Sarah: Yeah, the other thing is if you’re going to be sending things out that are appropriate, you need to have recorded in the notes what is appropriate for the patient. So there are some people who will read in one language but speak in a different language. So you might want very simple written information in English, but if you’re going to produce a video or a piece of audio, it needs to be in a different language. And if so, you need to know what the preferred written and spoken language is and have it recorded in the notes if you’re going to be able to send appropriate information out to those patients, otherwise you can just send the wrong things. 

Rebecca: Yeah, and I’m just thinking that the bowel screening pack itself, I haven’t looked in too much detail at it and I might as a bit of… 

Sarah: Homework! 

Rebecca: … as a bit of homework! Because I’d be interested to know the instructions actually in the bowel screening itself, how clear is that? I presume there are diagrams on how to fill it. 

Sarah: Yeah, I think so, I can’t remember. 

Rebecca: So it’s both our homework, Sarah. We’re going to open up a bowel screening test kit and just see if there’s any improvements from that end because actually we don’t get involved. 

Sarah: No.  

Rebecca: We get involved with the non-attenders. So it’d be, I’d like to see that. So weekend homework, Sarah! Okay. Can we go on to my specialist subject now? 

Sarah: I suppose! 

Rebecca: Okay, how long have I got, producers? No, they’re giving me like just a little amount of time. 
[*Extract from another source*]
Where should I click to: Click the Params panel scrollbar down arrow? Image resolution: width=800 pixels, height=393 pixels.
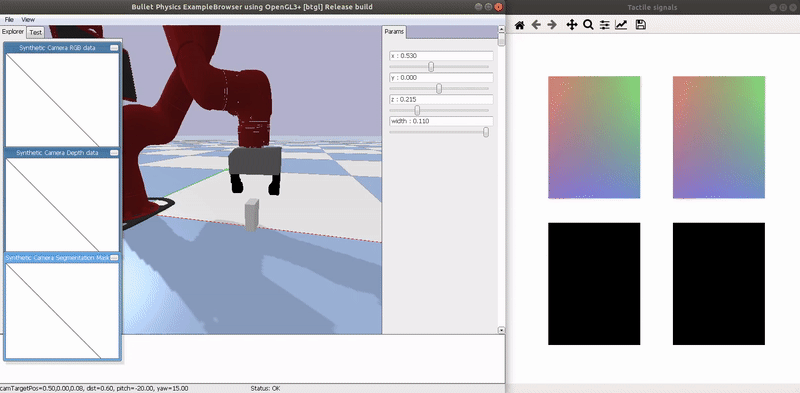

Sarah: Six and a half minutes. Rebecca 

Rebecca: And go. No, I’m going to rein this in today. So, the final screening programme that we’re going to talk about is cervical, cervical screening. And this is the 14th most common cancer affecting females in the UK. Cervical screening saves 5, 000 lives a year in the UK. It also prevents 70 percent of cervical cancer deaths. But 83 percent of deaths can be prevented if everyone attended regularly. So there’s still some more work to do from that. Since the programme started, cervical cancer incidence rates have decreased by a quarter in the UK. As we’ve discussed with the other screening programs, there are false positive and false negative results. The patient needs to be aware that if there is a positive test following the screening program, they will be invited to colposcopy to remove any abnormal cells, and there is always a risk associated with that. And just to overcome some myth busting as well, Sarah, that 22 percent f women believe that cervical screening, or it’s also known as the smear test, can also test for ovarian cancer. So… 

Sarah: That always shocks me. 

Rebecca: … we need to give them a bit of an anatomy lesson. 

Sarah: Yeah. 

Rebecca: Okay. But I suppose it’s that area, isn’t it? So it’s, it’s just for people to be aware. 

Sarah: Yeah, and there’s a little bit of difference, isn’t there, in the way the systems work in England, Wales and Scotland. At the moment, in England, women are invited every three years from the age of 25 to 49, and then every five years from 50 to 64. Whereas in Wales and Scotland, they’re invited every five years from 25 to 64. There is some talk about that changing in England, but it hasn’t changed as yet, so we just need to keep an eye on it. The other quite exciting stuff about, because he was talking about how many cancers it prevents the screening, and I know we’ll come on to HPV as well in a minute, but I was just looking up – Australia are hoping to eradicate cervical cancer by 2035. 

Rebecca: Amazing! 

Sarah: You know, which is just 10 years… just over 10 years away, so that, that’s quite an exciting prospect, isn’t it? 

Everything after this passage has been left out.